▶ _Instructions to follow_
In the entries below, find the line with "This screenshot has" and the line with "Viewport: 285px width, 371px height.". Reproduce those two lines and every line between them exactly, and nothing more.

▶ _Data to process_
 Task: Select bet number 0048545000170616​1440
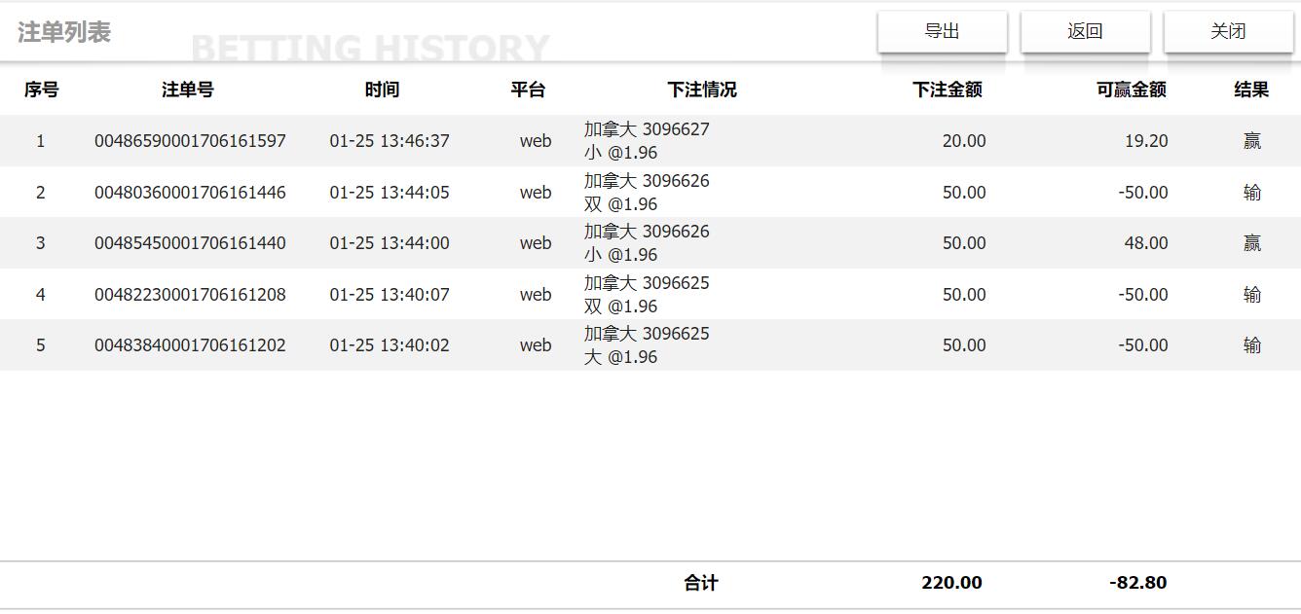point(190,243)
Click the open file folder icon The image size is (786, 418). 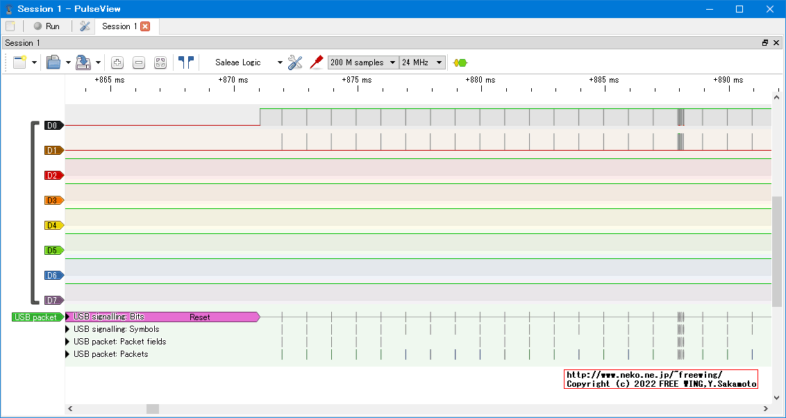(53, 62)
--
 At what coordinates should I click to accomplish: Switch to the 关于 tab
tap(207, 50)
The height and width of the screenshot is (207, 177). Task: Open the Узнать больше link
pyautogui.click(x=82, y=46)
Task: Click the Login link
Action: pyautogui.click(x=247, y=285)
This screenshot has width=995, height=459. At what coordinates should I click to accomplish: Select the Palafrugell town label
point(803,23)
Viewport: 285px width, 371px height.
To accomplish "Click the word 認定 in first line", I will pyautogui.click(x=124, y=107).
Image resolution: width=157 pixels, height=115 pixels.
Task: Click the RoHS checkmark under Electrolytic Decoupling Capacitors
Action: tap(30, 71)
==
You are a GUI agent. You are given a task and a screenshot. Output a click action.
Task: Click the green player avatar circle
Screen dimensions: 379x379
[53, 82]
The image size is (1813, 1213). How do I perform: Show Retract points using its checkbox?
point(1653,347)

▶ _The answer_
This screenshot has width=995, height=459. At what coordinates should I click to accomplish: Select the Palafrugell town label
point(803,23)
Viewport: 285px width, 371px height.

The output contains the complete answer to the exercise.